• **WORK TO BE COMPLETED**
Search the entries below for the word "agent", then copy each line in which it is found.

• **RECORDS PROVIDED**
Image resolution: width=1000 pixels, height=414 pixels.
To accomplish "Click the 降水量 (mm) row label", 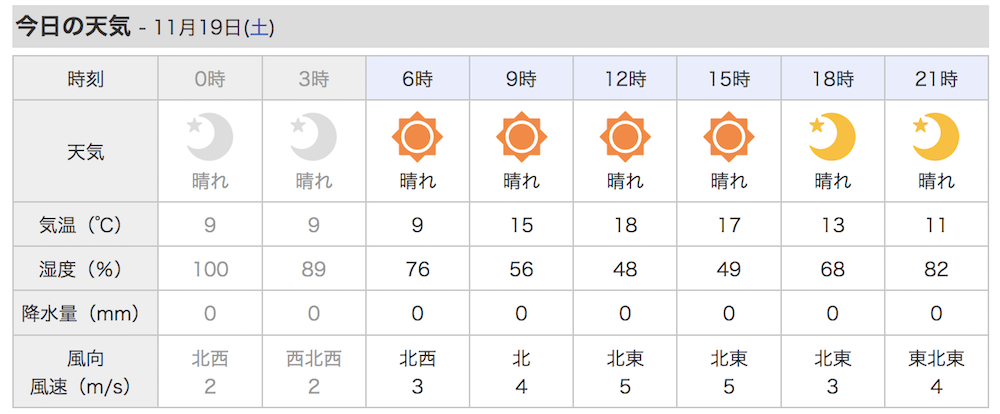I will pos(85,313).
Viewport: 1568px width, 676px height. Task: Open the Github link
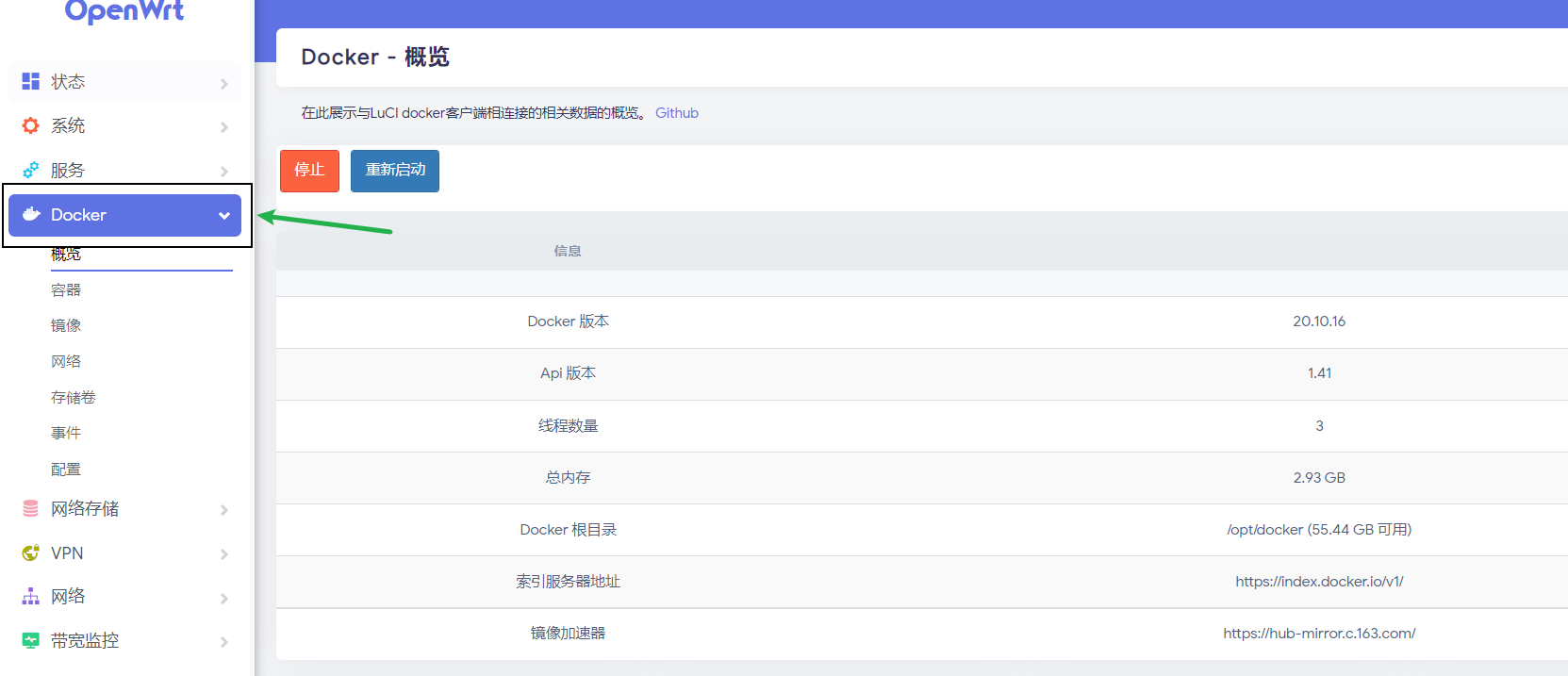click(x=676, y=113)
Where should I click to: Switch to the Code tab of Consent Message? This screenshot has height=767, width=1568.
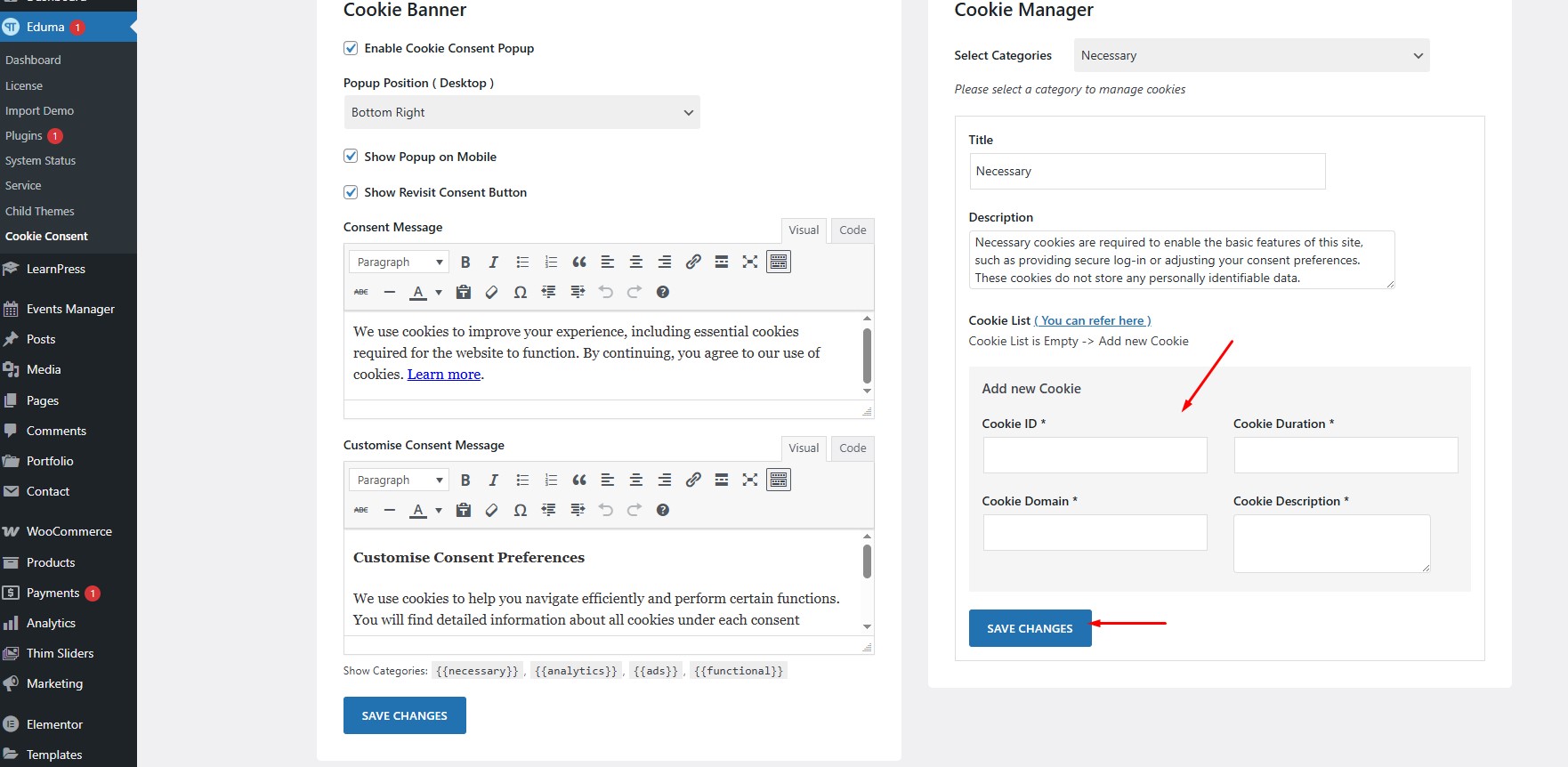pos(851,230)
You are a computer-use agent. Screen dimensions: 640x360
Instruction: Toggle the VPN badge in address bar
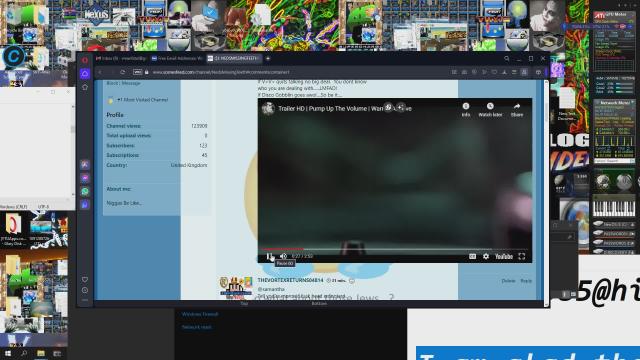(x=138, y=72)
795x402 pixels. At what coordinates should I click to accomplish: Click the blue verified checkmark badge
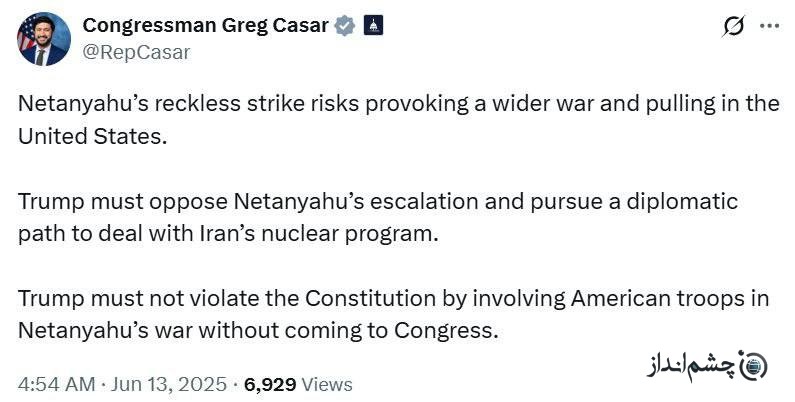point(345,25)
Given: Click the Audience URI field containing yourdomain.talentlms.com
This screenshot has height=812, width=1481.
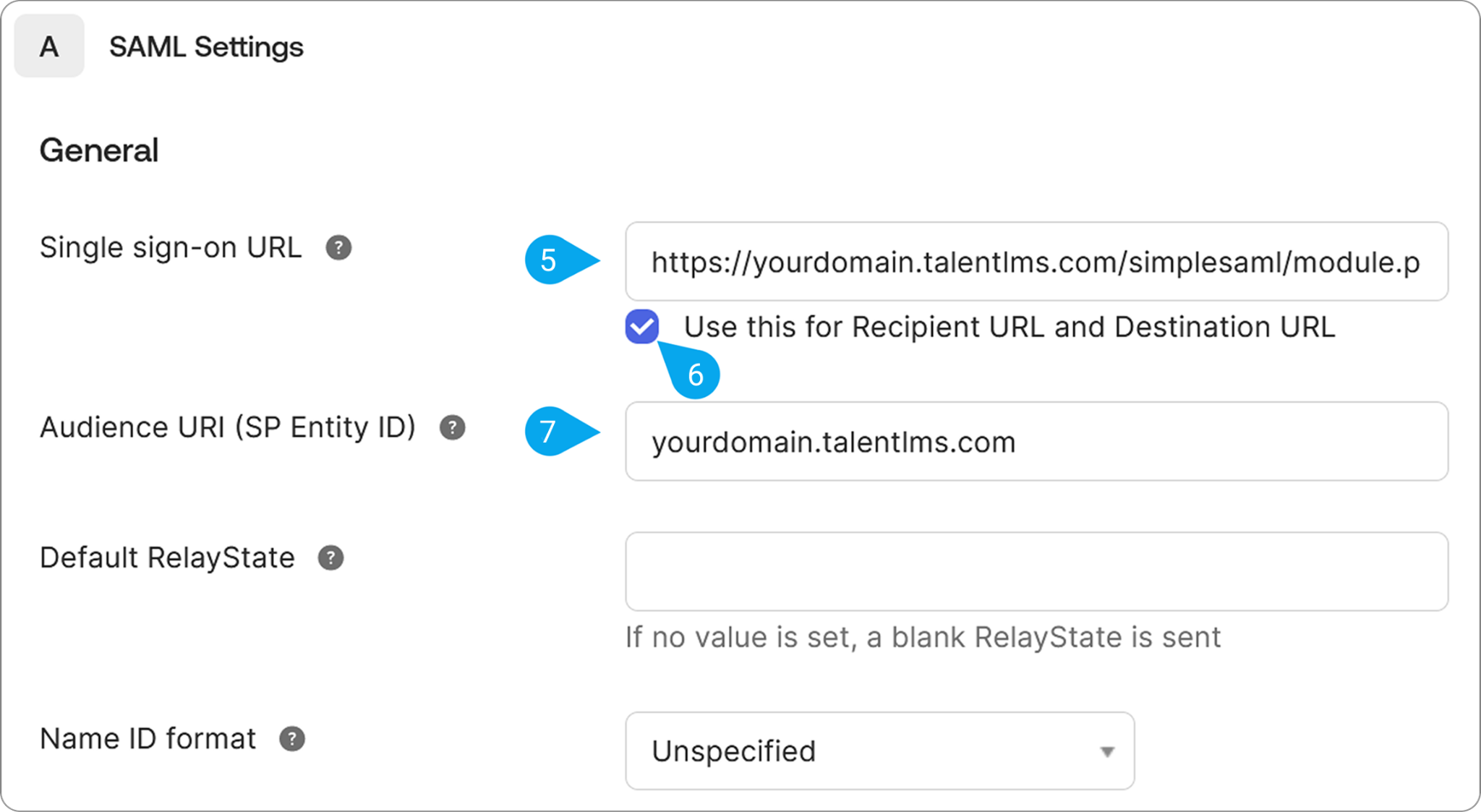Looking at the screenshot, I should coord(1036,441).
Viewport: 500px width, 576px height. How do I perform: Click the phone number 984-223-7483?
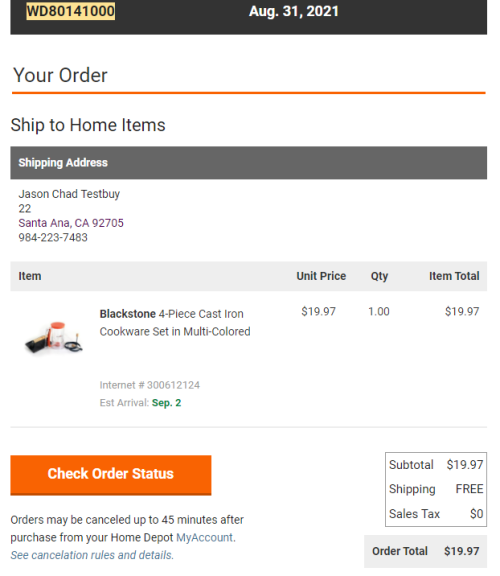click(53, 237)
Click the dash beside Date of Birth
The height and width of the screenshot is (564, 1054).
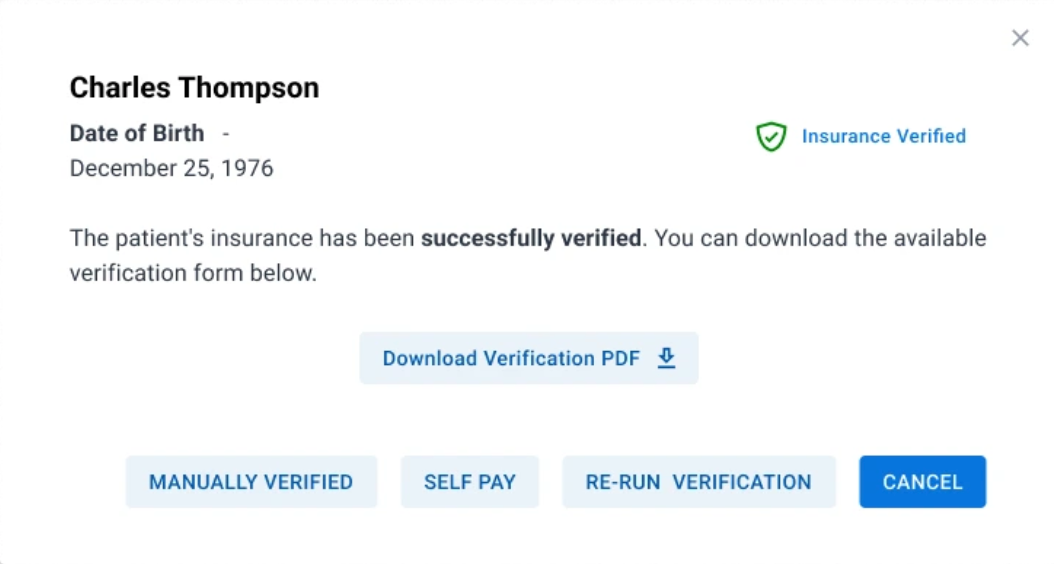click(x=226, y=134)
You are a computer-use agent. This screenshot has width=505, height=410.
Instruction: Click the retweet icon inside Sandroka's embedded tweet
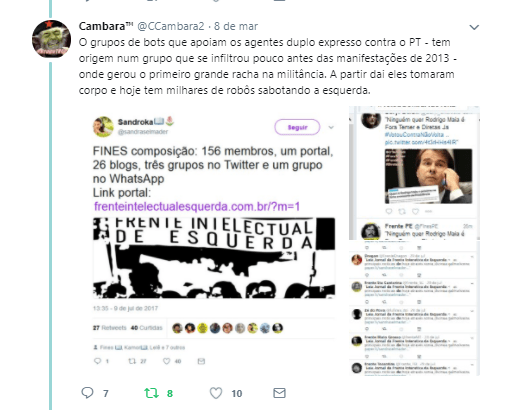tap(132, 361)
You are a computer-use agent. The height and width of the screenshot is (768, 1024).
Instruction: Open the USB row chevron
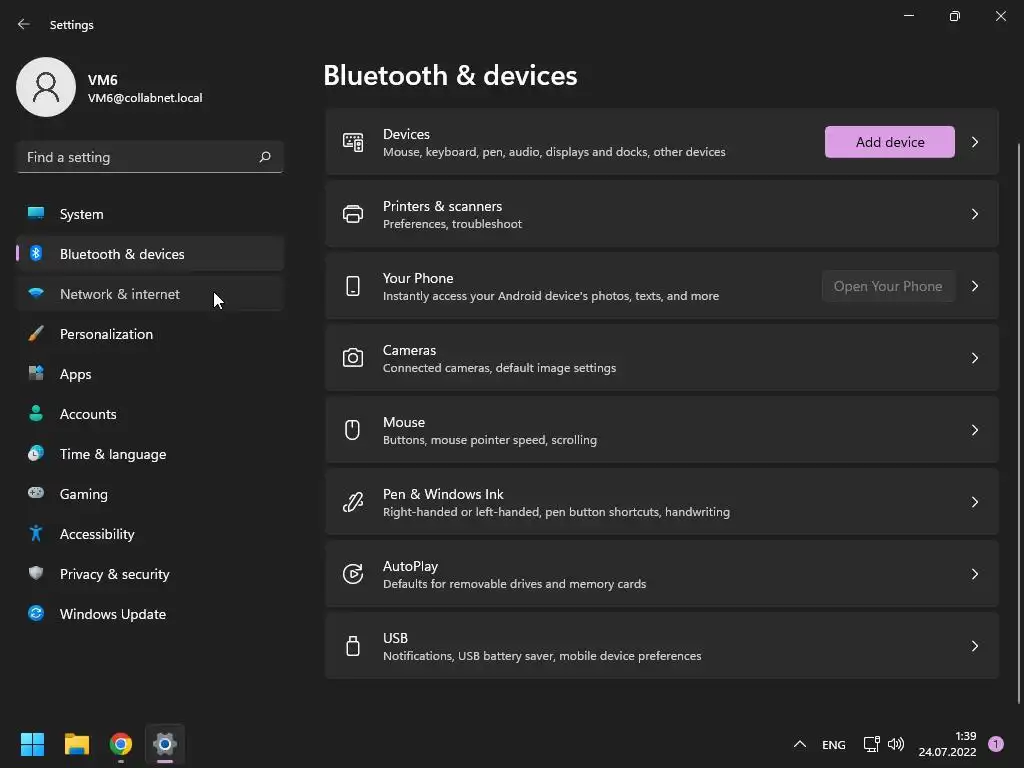click(975, 646)
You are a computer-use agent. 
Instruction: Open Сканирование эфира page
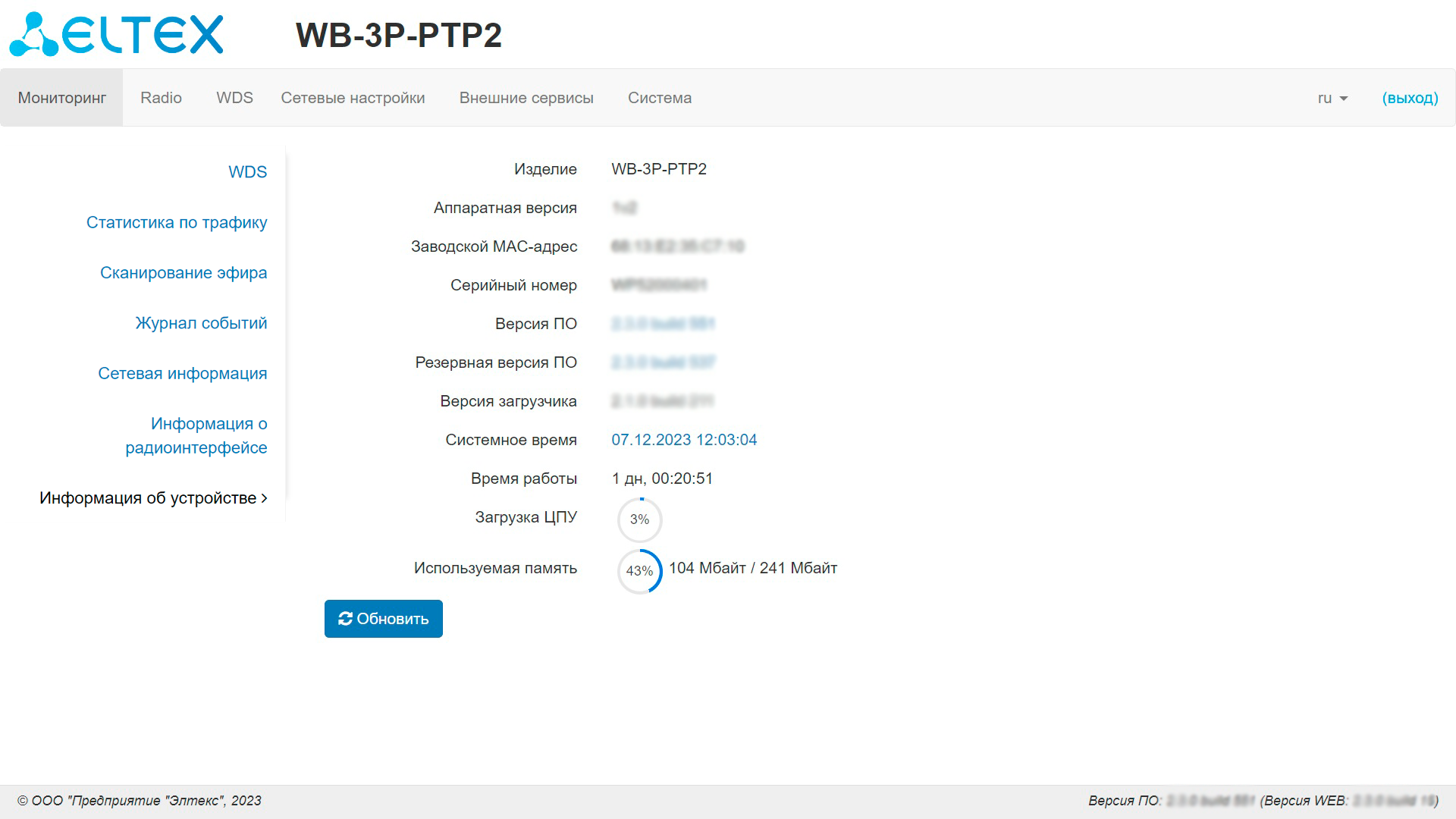coord(184,273)
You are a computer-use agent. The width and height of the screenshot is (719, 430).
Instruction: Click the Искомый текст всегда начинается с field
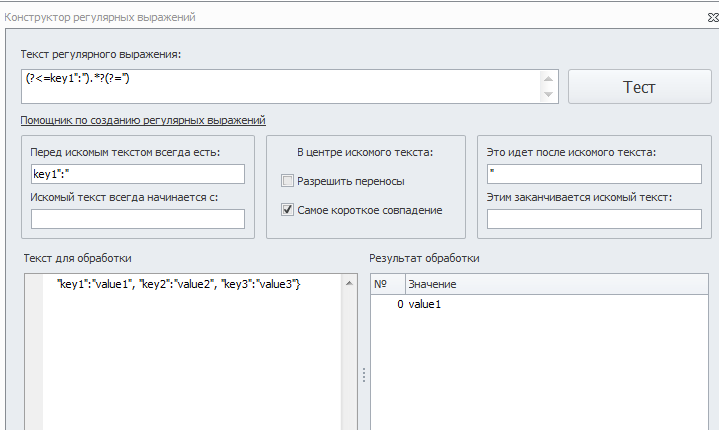pos(138,219)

• **TASK RESPONSE**
You are a computer-use agent. Screen dimensions: 640x360
You are a computer-use agent. This screenshot has width=505, height=410.
You are a computer-use agent. The height and width of the screenshot is (768, 1024).
You are a computer-use agent. 
You are a computer-use agent. The width and height of the screenshot is (719, 430).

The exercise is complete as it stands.